Tatry. 22 sierpnia doszło do silnych wyładowań atmosferycznych w wielu miejscach w górach. Najtragiczniejsza sytuacja była na Giewoncie. Zginęły cztery osoby, w tym dwoje dzieci. Ponad 150 osób zostało poszkodowanych, wiele trafiło do szpitali, niektóre w stanie ciężkim.
Po tej tragedii znów rozgorzała dyskusja na temat krzyża na Giewoncie. Profesor Jan Hartman opublikował na Twitterze wpis o treści: „Krzyż nadal zabija! Usunąć z Giewontu!”.
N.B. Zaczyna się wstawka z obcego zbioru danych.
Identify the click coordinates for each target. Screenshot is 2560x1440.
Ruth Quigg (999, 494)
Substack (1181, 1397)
Tatry. Krzyż na Giewoncie. Jan Hartman odpowiada
Teraz Jan Hartman znów zabiera głos i odpowiada. Na łamach „Polityki” stwierdził, że „krzyż nie jest własnością katolików ani też chrześcijan”. Proponuje zatem, by zamiast walczyć z katolikami o krzyż, stawiać własne. „Zaadoptujmy krzyż! I niech zapanuje między nami zgoda” – czytamy.
Hartman pisze, żeby krzyż został na Giewoncie, ale by „nie znaczył, że Podhale nie jest już Polską i nie obowiązuje tam polska konstytucja, nakazująca władzom publicznym z równym dystansem traktować wszystkie wyznania i światopoglądy”.
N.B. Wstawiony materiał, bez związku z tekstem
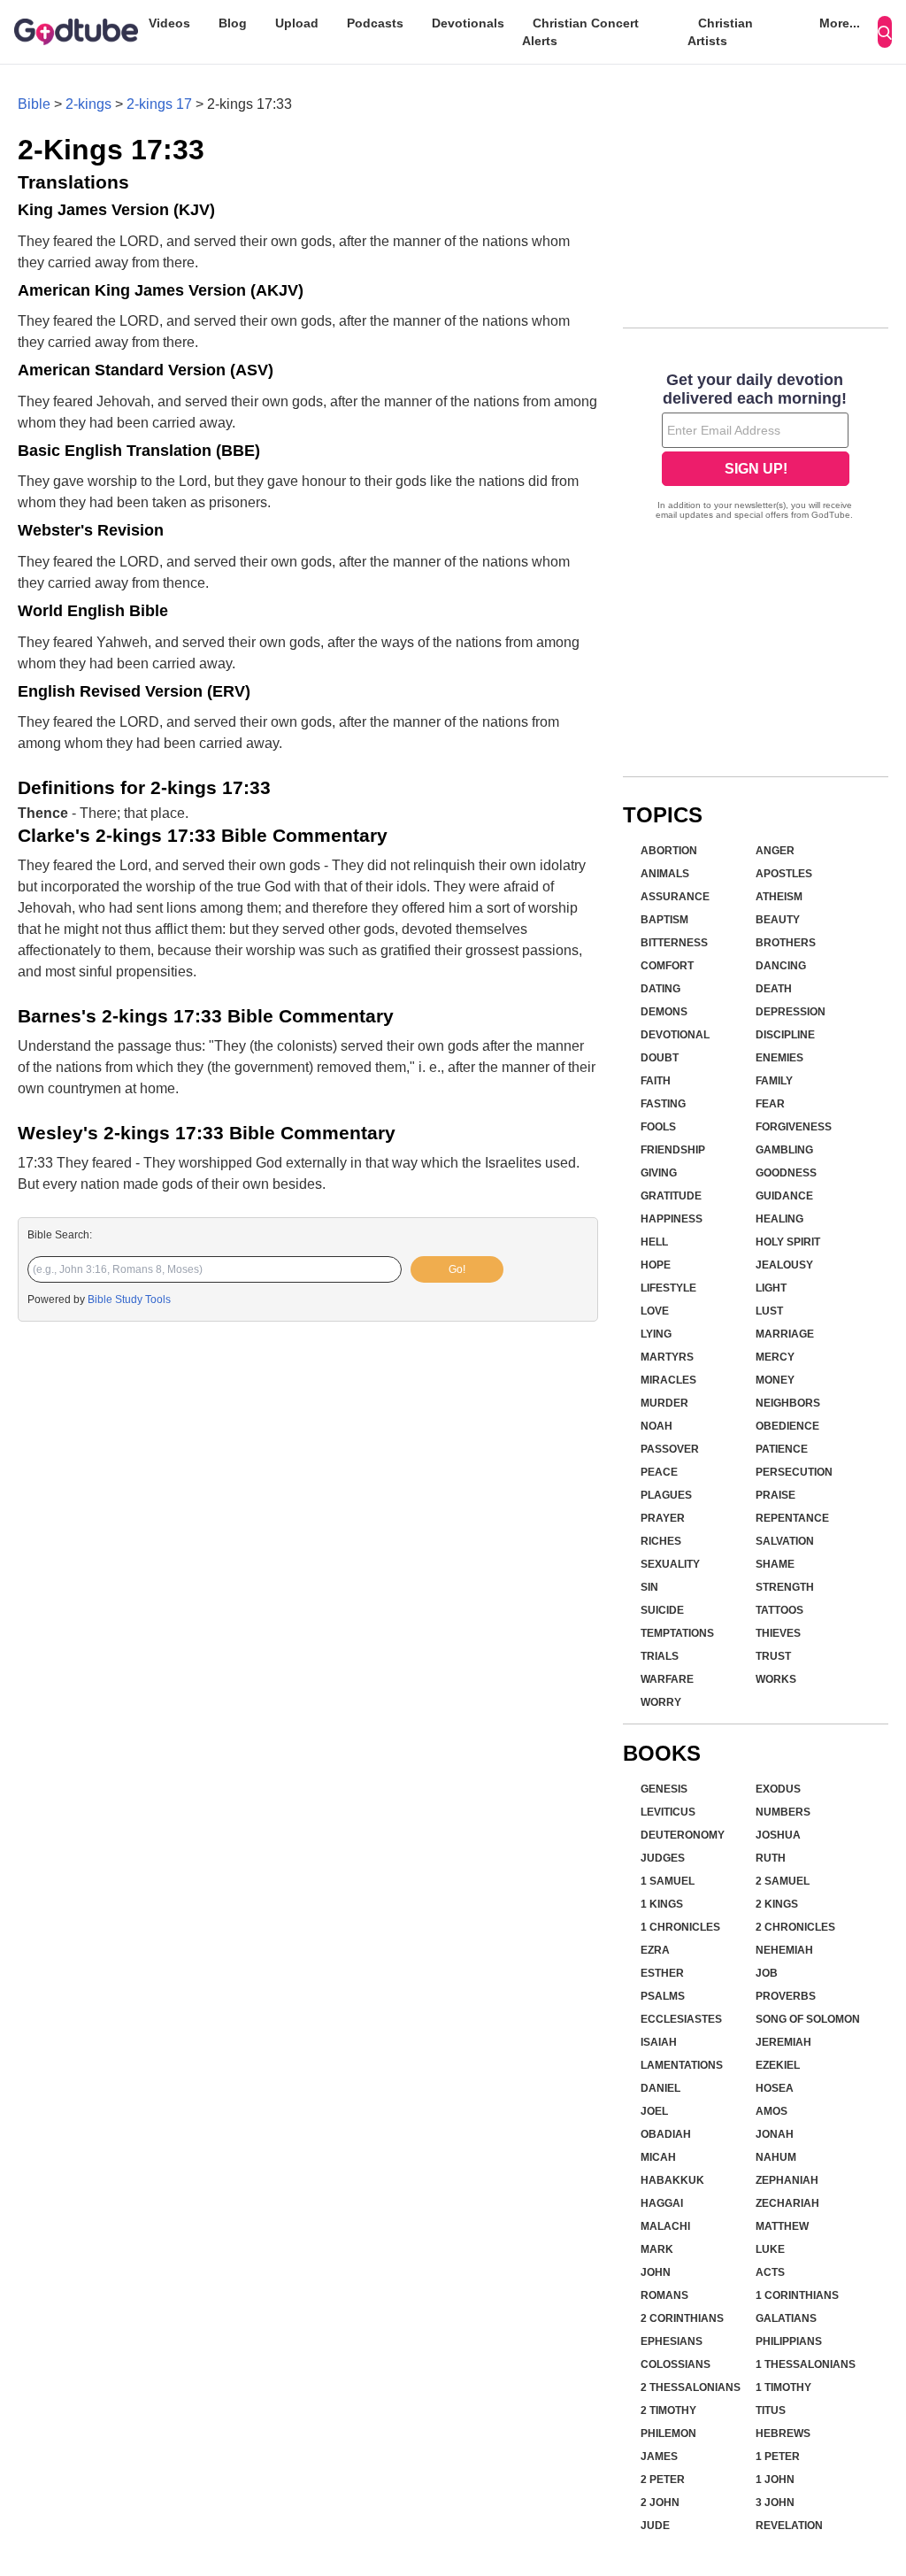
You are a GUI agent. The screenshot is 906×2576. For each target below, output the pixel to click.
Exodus (778, 1789)
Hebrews (783, 2433)
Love (655, 1311)
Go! (457, 1269)
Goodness (786, 1173)
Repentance (792, 1518)
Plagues (666, 1495)
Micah (658, 2157)
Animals (665, 874)
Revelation (789, 2525)
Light (771, 1288)
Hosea (775, 2088)
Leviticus (668, 1812)
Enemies (779, 1058)
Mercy (775, 1357)
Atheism (779, 897)
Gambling (784, 1150)
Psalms (663, 1996)
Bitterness (674, 943)
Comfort (667, 966)
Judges (663, 1858)
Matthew (782, 2226)
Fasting (663, 1104)
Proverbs (786, 1996)
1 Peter (778, 2456)
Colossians (675, 2364)
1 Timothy (783, 2387)
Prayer (663, 1518)
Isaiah (659, 2042)
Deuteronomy (683, 1835)
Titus (771, 2410)
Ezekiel (778, 2065)
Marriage (785, 1334)
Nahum (776, 2157)
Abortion (669, 851)
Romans (664, 2295)
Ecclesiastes (681, 2019)
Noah (656, 1426)
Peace (659, 1472)
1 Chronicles (680, 1927)
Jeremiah (783, 2042)
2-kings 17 (159, 104)
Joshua (778, 1835)
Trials (660, 1656)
Uważa, że ratunkiem dla krzyża jest to, by stał się on symbolem wszystkich. Według niego zgoda nie będzie możliwa, póki katolicy będą uważać się za właścicieli tego symbolu. Podkreśla, że tak samo jak katolicy są na Podhalu u siebie, to tak samo u siebie są ateiści, czy wyznawczy innych religii.
Wysuwa inne pomysły działań, które jego zdaniem zminimalizują ryzyko porażenia piorunem na Giewoncie.
„Warto coś z tym zrobić – np. zakazać wejść w dni, w które przewidywane są wyładowania atmosferyczne. A może dałoby się pokryć krzyż jakąś substancją izolującą? A może wywiercić w podłożu głębokie uziemienie, jednocześnie izolując podstawę konstrukcji od otaczającej ją skały?” – pyta.
Krzyż nadal zabija! Usunąć z Giewontu!
— Jan Hartman (@JanHartman1) August 22, 2019
Tatry. „Za katolickim krzyżem stoi przemoc”
Jego zdaniem w liście władz Zakopanego można odczytać pogróżki przed gniewem górali. Hartman obawiałby się przemocy fizycznej ze strony górali, bo, jak dalej pisze, „za katolickim krzyżem stoi przemoc albo zagrożenie przemocą. I zawsze tak było, od kiedy chrześcijaństwo stało się religią władzy, uzurpującą sobie prawo własności symbolu krzyża”.
Dodał także, że nikt krzyża nie będzie usuwać, więc katolicy nie będą musieli nikogo bić z tego powodu. Odwołał się także do historii i stwierdził, że „przemoc była zawsze w głównym nurcie chrześcijaństwa”. Krzyż natomiast nazywa symbolem bogobójstwa i narzędziem tortur.
Na koniec zwrócił się jeszcze do władz Zakopanego.
„Nie chciałbym się z Państwem gniewać. (…) Proszę pamiętać, że to wspaniałe i jedyne takie na świecie miasto ma w swej chlubnej historii kulturowej wątki i postacie nie tylko chrześcijańskie, lecz również antychrześcijańskie i antykatolickie. Na chrześcijaństwie ani świat, ani Zakopane się nie kończą” – napisał Jan Harman.